Crystal growth control is essential in various fields of science and technology (e.g., chemistry, materials science, pharmaceutical development). For instance, changes in the size and shape of crystals of pharmaceutical compounds can impact their bioavailability, chemical stability, and production efficiency. Traditional methods to control crystallization usually include the alterations of temperature, solvent, supersaturation, and seeding conditions. A number of recent methods, such as using tailor-made additives, ledge-directed epitaxy, polymer microgel, polymer heteronuclei, capillaries, porous materials, and laser-induced nucleation have been developed and employed in the crystallization process of certain compounds to select favored and/or discover new crystalline forms of the compounds.
The concept of molecular recognition has been successfully used to elucidate the effects of additives (foreign ions or molecules) on crystal growth. Peptides and proteins are often used in vivo and in vitro to control the growth of minerals and produce new forms of solids with different physicochemical properties. For example, peptide additives in either α-helix or β-sheet arrangement designed to interact with calcite crystal faces have been demonstrated to control calcite crystal habit. Size and shape control of organic crystals, however, is more difficult due to their anisotropic properties (different atomic arrangements in three dimensions).

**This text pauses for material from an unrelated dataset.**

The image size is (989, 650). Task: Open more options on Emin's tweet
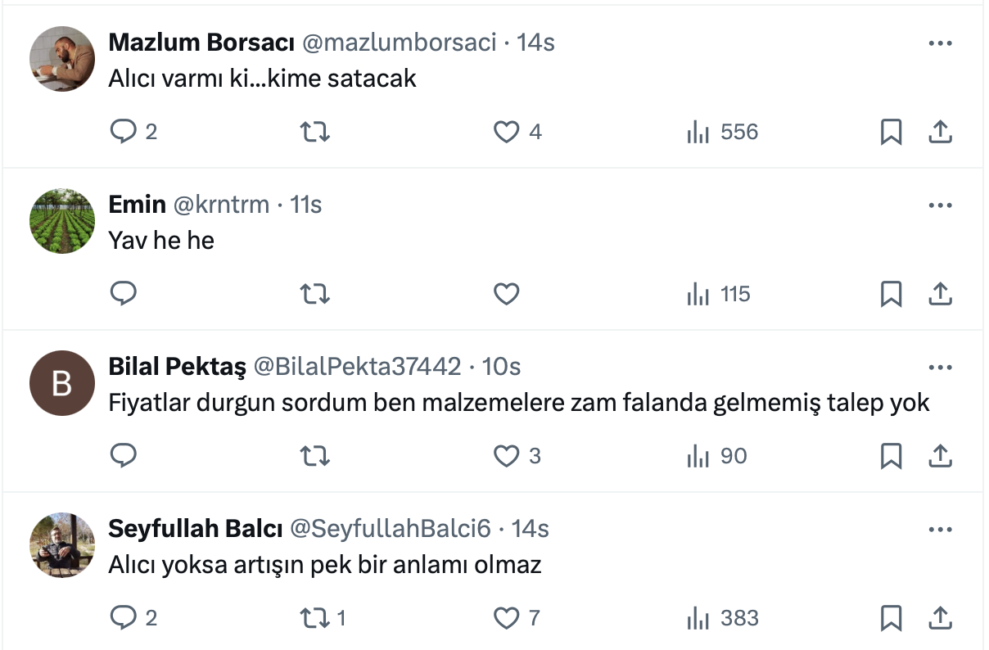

Although tremendous effort has been devoted to understanding the crystallization process and selective crystallization, the crystallization control process remains largely trial-and-error, experiencing substantial difficulties in exclusive production of the desired forms as well as the production of both thermodynamically and kinetically less favored forms. Moreover, much less progress has been made in additive-controlled organic crystallization than in additive-controlled inorganic crystallization, and the selective production of organic single crystals with defined crystal phase and morphology still remains an enigma. For example, nucleosides and their analogues, an important class of pharmaceutical compounds, have been used as viral mutagens, drugs for induction therapy, effective treatment of lymphoproliferative disorders, and spinal cord injury, however little is known about their size and shape control using additives.
Antifreeze polypeptides (AFPs) are a structurally diverse group of proteins found in many cold-adapted organisms to protect them from freeze damage through a noncolligative manner, providing an intriguing example of ice crystal growth control. AFPs can bind to specific faces of ice crystals and modify the habit of the ice crystals. Their affinity to ice depends on hydrogen bonding and hydrophobic interactions, unlike most protein-mineral interactions where ionic interactions often play a dominant role. Ice and clathrate hydrates (ice-like crystalline solids) are known to be inhibited and modified by AFPs. Although ice is known with many polymorphs, studies on ice morphs induced by AFPs are lacking. Until now, AFP studies focused on the isolation, antifreeze activity, structure determination, and ice or ice-like solid binding of AFPs. Detailed mechanisms of AFPs still remain unknown.